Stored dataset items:
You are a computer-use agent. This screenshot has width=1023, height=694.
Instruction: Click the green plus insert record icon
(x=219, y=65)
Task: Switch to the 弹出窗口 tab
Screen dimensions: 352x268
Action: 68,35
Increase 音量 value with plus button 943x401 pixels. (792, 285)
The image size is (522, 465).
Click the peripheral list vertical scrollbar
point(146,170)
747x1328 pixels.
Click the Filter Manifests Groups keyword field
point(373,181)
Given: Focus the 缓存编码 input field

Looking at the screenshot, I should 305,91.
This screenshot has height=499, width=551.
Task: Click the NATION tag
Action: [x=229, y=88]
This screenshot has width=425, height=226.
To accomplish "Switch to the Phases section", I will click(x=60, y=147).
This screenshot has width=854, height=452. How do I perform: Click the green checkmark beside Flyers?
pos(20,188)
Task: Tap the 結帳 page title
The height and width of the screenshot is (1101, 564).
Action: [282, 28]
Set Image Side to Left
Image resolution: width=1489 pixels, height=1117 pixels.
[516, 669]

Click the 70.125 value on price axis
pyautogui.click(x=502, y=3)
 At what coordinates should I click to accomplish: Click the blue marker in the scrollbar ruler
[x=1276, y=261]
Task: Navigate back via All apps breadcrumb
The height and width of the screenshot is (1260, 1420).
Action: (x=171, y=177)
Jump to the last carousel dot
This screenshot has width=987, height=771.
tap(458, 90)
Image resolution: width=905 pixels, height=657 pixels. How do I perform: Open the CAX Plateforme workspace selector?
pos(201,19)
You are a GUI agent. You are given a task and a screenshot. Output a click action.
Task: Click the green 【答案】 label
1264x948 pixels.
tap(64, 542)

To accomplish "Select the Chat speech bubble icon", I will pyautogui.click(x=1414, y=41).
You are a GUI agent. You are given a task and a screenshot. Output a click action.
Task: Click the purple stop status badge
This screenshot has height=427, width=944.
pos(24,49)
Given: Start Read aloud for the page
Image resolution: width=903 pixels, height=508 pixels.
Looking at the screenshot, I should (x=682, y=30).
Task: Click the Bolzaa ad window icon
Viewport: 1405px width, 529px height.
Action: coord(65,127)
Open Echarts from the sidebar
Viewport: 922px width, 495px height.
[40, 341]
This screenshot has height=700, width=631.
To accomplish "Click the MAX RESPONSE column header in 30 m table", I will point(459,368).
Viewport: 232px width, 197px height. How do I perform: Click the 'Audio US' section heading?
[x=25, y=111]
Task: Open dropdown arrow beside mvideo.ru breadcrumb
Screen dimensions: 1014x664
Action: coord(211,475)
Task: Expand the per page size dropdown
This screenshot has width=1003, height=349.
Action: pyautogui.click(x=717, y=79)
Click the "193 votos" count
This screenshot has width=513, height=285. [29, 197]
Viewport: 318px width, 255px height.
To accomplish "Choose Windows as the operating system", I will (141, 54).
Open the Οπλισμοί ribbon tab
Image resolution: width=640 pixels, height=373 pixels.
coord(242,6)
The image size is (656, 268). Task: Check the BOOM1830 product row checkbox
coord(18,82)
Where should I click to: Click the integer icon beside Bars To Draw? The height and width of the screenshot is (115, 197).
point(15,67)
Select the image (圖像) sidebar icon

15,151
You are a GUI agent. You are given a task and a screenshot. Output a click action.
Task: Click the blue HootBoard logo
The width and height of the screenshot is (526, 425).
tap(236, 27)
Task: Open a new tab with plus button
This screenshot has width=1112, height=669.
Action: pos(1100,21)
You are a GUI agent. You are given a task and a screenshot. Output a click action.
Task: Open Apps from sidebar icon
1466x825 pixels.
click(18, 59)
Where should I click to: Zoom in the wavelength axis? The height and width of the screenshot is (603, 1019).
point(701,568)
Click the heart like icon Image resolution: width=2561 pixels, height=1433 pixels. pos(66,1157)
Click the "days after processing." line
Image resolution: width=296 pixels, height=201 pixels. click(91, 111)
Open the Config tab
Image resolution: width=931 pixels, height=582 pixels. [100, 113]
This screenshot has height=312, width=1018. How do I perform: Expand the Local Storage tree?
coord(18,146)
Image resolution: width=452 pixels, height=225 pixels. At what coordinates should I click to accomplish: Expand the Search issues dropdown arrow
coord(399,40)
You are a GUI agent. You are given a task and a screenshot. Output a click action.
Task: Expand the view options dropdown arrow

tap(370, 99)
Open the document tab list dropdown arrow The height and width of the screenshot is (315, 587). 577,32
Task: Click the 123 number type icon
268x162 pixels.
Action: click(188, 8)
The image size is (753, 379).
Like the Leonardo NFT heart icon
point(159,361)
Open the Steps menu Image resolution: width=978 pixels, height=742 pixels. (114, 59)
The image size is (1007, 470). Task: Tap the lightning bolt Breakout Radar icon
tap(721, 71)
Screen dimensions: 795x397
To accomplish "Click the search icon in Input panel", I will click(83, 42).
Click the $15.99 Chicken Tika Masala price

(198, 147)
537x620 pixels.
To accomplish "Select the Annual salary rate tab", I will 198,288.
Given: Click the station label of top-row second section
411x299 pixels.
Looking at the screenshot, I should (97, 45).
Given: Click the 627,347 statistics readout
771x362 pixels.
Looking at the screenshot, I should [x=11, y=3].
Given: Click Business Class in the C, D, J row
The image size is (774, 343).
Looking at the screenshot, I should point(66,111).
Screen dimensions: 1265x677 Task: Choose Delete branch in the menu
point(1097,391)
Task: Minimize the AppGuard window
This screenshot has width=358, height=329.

## Task to carry out
Please find each line in the material above that contains the string "point" and copy those lines. Matching is case-sensitive.

## Output of the exercise
point(146,170)
point(373,181)
To accomplish "Click the MAX RESPONSE column header in 30 m table", I will point(459,368).
point(15,67)
point(701,568)
point(159,361)
Looking at the screenshot, I should point(66,111).
point(1097,391)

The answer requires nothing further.